At an annealing temperature of 900 ° C, steels C and D having a zirconium content of 0.05% by weight compared to steel A without zirconium have a P value of 1.0 lower by 0.55 W / / kg after two minutes of dwell. For steels F and G, at this temperature and also for a 2-minute dwell, the P 1.0 value is 0.5 W / kg lower than for the comparative steel E without zirconium. In a similar size order, the improved values for a loss of P 1.0 when re-magnetizing are also found for other delays.

Even at an annealing temperature of 1050 ^C C, the losses of P 1.0 at the magnetization are lower for steels V to D and F, G, composite and processed according to the invention, compared to comparative steels A and E. The differences between steels A, C and D minutes of dwell time 0.3 W / kg and after 4 minutes dwell time 0.4 W / kg.
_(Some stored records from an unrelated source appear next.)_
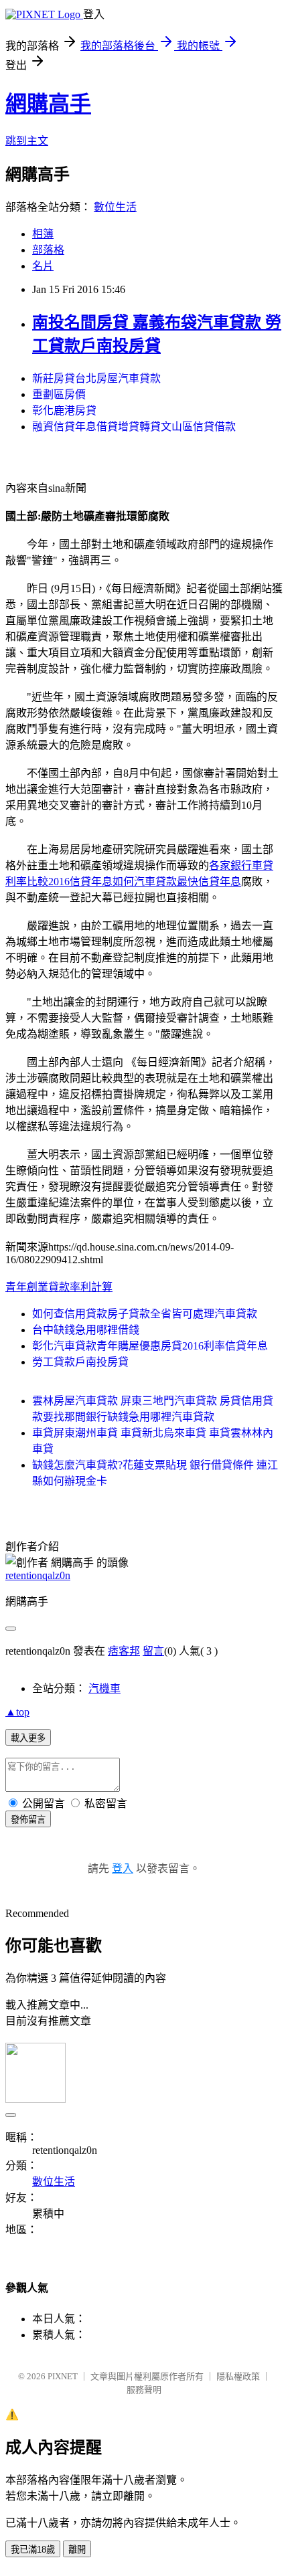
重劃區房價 (59, 394)
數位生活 (115, 207)
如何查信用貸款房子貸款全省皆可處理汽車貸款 (144, 1313)
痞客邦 (124, 1651)
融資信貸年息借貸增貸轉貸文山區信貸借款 (134, 426)
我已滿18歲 (33, 2550)
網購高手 (48, 104)
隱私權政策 (238, 2376)
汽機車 (104, 1688)
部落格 (48, 250)
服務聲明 (144, 2390)
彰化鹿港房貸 (64, 410)
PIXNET (63, 2376)
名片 (43, 266)
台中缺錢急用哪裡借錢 (85, 1330)
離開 (77, 2550)
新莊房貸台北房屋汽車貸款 (96, 378)
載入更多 (28, 1738)
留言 (153, 1651)
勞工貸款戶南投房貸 (80, 1362)
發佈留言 (28, 1820)
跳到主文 (26, 141)
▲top (17, 1712)
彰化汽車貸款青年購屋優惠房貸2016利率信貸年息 (150, 1346)
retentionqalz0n (37, 1575)
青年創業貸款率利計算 (59, 1287)
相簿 (43, 234)
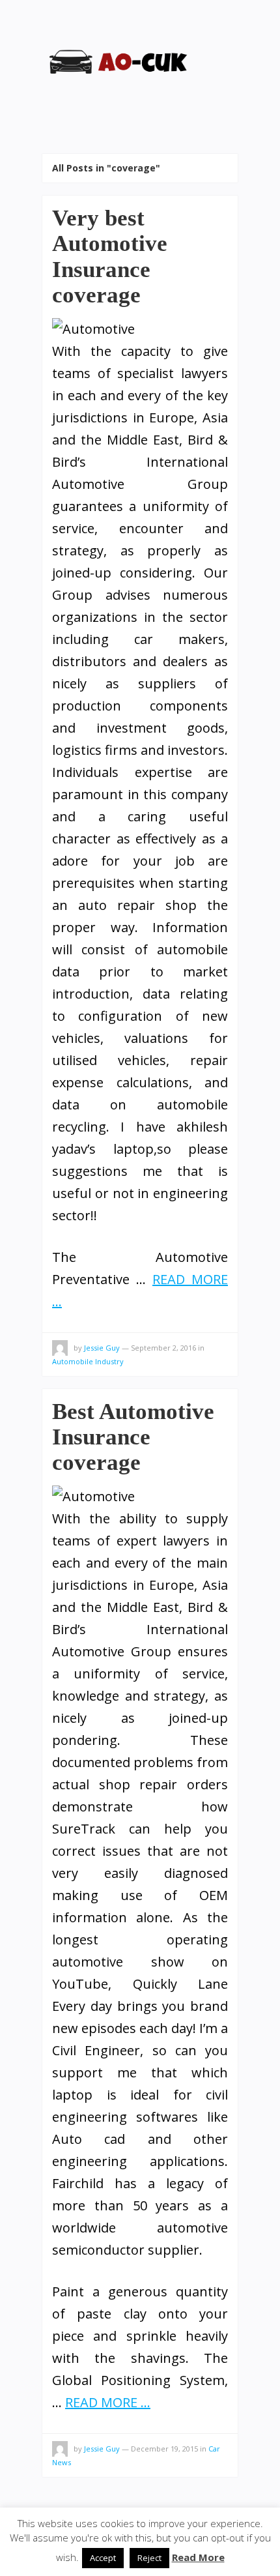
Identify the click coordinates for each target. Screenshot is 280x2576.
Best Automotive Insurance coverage (133, 1437)
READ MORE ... (107, 2402)
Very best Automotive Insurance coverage (109, 256)
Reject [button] (149, 2558)
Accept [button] (103, 2558)
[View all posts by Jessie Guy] (60, 1350)
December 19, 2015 (164, 2448)
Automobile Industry (88, 1361)
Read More (198, 2557)
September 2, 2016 (163, 1348)
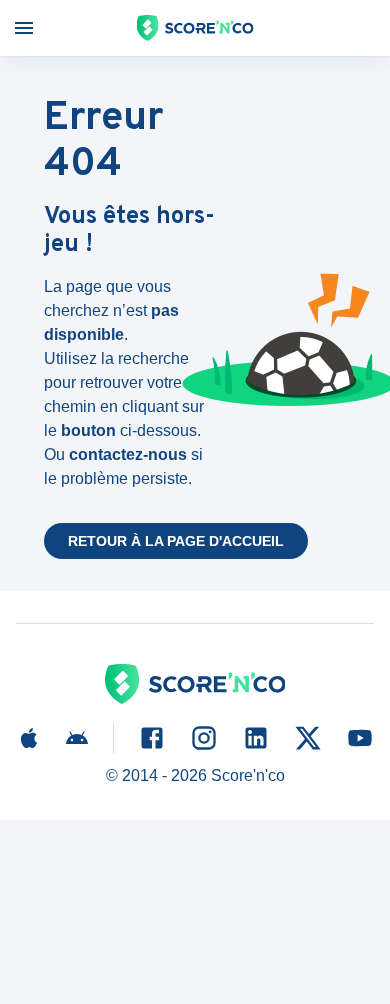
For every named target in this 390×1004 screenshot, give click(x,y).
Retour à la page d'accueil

The values of loss P 1.0 in case of magnetization of steels F and G are by 0.35 and 0.25 W respectively after 2 minutes delay. / kg, after 3 minutes by 0.4 and 0.3 W / kg, and after 4 minutes by 0.45 and 0.3 W / kg, respectively, lower than the values of the comparative steel E.
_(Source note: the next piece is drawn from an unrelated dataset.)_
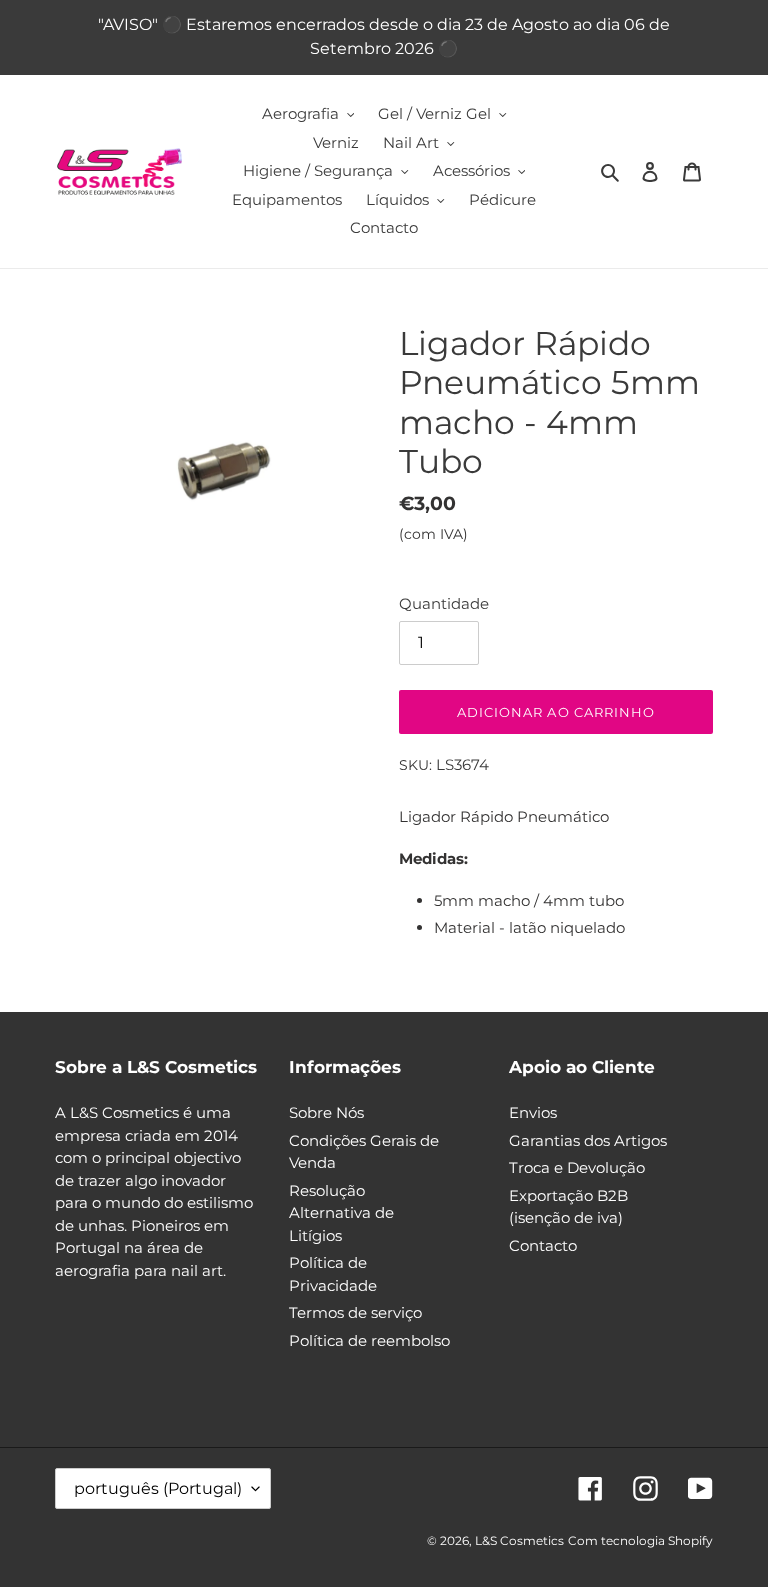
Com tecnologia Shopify (640, 1540)
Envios (533, 1112)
As can be seen from Table 5, an improvement, i.e. a decrease, can be observed for the coercive force as the zirconium content increases. It was measured in oersted.

Table 5

Delay (min) at 900 ° C.

steel

E 1,421.3

F, 1,140.96

G, 1,020.93

These samples are those in Table 3.

Claims (3)

OBJECT OF THE INVENTION A process for the production of steel as a material for electro-belts, characterized in that the steel has a composition of 0.004 to 0.05% _by weight of carbon, 0.10 to 4.0% by weight of silicon, traces of up to 0.05% by weight of manganese, traces up to 0.005% by weight of aluminum, 0.030 to 0.250% by weight of phosphorus, 0.02 to 0.2% by weight of zirconium, 0.004 to 0.035% by weight of sulfur, the remainder of the iron and impurities from production, are processed in a liquid state under vacuum, rolled hot, marine, cold rolled and then calcined at 650 ° C to 1250 ° C for at least 1 minute. 2. A process according to claim 1, characterized in that the annealing of the steel is carried out in a continuous furnace at a temperature of 750 to 1250 [deg.] C. for 1 to 7 minutes. 3. The method according to claim 1, characterized in that the annealing of the steel is carried out in a closed furnace chamber at a temperature of 650 to 950 [ ^deg.] C. for 30 minutes to 24 hours.